The long pink tongue curled out and, rough as shagreen, rasped against
the supple hide. The constant licking had away the hair around the
wound, giving it a pale worn shaven appearance.
The 9.3 Marmlicher bullet had caught him at the instant he had begun to
turn away to run. It had angled in from two inches behind the last
rib, striking with a force of nine tons that had bowled the lion down,
rolling him in a cloud of pale dust. The copper-jacketed bullet was
tipped with soft expanding lead, and it mushroomed as it raked the
belly cavity, lacerating the bowels and tearing four large abdominal
veins. The slug had passed close enough to the kidneys to bruise both
of them severely, so now, when the lion stopped, arched his back and
crouched to pass a spattering of bloodstained urine, he groaned like
the roll of drums at an execution. Then, finally, the bullet had
struck the arch of the pelvic girdle and lodged there against the
bone.
After the first massive shock of impact, the lion had rolled to his
feet and flattened into a dead streaking run, jinking away below the
level of the coarse scrub. Although a dozen more bullets had thrown up
soft jumping spurts of dust around him, one so close as to throw grit
into his eyes, not another touched him.
There had been seven lions in the pride. Another older, heavier,
darker-maned male, two younger daintier breeding females, one with her
lithe-wasted body thickened with the heavy bearing of young in her
womb, and three immature animals still dappled with their cub spots and
boisterous as kittens.
The younger male was the only one to survive that long shattering roll
of rifle fire, and now as he moved on he felt the thick jelly-like
weight of congealing blood sloshing back and forth across his belly
cavity at each step. There was a heavy lethargy slowing his
movements,
but thirst drove him onwards. Thirst was a scalding agony that
consumed his whole body, and the lower pools of the Awash River were a
dozen miles ahead.
In the dawn Priscilla the Pig was heavily bogged down on her belly with
all four wheels helpless in the porridge of pale salt mire below the
crust of the pan.
Jake stripped to the waist and swung the long two handed axe
relentlessly, while the others gathered the piles of thorny scrub he
mowed down, and, cursing at the pricks and scratches, carried them out
across the snowy surface of the pan.
Jake worked with a self punishing fury, angry with his lack of
attention which had bogged the car and was going to cost them a day at
the least. It was no valid excuse that exhaustion and heat had clouded
his judgement that he had not recognized the treacherous smooth white
surface of the pan for Gregorius had warned him specifically of this
hazard. He worked with the axe from an hour before sunrise until the
heat had climbed with the sun and a small mountain of cut branches
stood beside the car.
Then Gareth helped him build a firm foundation of flat stones and
thicker branches under the engine compartment of the car. They had to
lie on their sides and grovel in the dust to get the big screw jack set
up on the base and they slowly lifted the front of the car, turning the
handle between them.
As the front wheels rose an inch at a time, Vicky and Gregorius packed
the wiry scrub branches under them. It was slow and laborious work
which had to be repeated at the rear of the car.

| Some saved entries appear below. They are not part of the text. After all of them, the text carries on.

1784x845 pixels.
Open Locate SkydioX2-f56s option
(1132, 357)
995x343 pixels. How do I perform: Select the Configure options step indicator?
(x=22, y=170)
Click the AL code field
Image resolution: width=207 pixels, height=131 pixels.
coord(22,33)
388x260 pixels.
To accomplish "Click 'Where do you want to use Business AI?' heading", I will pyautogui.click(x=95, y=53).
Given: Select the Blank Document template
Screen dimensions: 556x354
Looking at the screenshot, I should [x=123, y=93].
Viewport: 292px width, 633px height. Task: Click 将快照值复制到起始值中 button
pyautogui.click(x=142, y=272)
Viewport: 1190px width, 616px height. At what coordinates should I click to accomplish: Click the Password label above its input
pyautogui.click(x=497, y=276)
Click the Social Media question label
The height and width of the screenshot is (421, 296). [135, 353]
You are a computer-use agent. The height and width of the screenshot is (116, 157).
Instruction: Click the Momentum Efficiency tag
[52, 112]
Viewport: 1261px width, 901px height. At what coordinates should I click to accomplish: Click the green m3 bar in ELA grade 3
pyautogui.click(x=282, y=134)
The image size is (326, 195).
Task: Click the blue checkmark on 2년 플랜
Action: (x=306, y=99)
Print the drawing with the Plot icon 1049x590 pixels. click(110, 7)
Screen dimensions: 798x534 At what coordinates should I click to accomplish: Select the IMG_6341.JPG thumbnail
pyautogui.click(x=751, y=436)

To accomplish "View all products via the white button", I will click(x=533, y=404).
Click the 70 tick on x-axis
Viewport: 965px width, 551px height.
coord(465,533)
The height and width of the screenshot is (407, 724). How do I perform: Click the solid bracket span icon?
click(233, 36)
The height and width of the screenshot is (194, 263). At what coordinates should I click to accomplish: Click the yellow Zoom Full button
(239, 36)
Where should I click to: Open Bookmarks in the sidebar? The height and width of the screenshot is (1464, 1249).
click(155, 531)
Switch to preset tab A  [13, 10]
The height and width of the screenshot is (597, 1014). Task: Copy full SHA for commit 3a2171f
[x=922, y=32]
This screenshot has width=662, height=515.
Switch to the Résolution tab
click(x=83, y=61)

it was past noon before Priscilla the Pig stood forlornly balanced on
four piles of compacted branches but her belly was clear of the surface
"What do we do now?" Gareth asked. "Drive her back?"
"One spin of the wheels will kick that trash out and she'll bog down
again," Jake grunted, and wiped his sweat glistening chest on the
bundled shirt in his hand. He looked at Gareth and felt a flare of
irritation that after five hours" work in the sun, after grovelling on
his belly in the dust, and heaving on the jack handle, the man had
barely raised a/
sweat, his clothes were unmarked and final provocation his hair was
still neatly combed.
Working under Jake's direction, they cut and laid a corduroy of
branches back to the hard ground at the edge of the pan. This would
distribute the weight of the vehicle and prevent it breaking through
the crust again.
Then Vicky manoeuvred and reversed Miss Wobbly down to the edge of the
pan and lined her up with the causeway of branches. The men joined
three coils of the thick manila line and carried it out to the stranded
vehicle, unrolling it behind them as they went, until at last the two
cars were joined by that fragile thread.
Gareth climbed in and took the wheel of Priscilla while Jake and
Gregorius, armed with two of the thickest branches, stood ready to
lever the wheels.
"You any good at praying, Gary? "Jake shouted.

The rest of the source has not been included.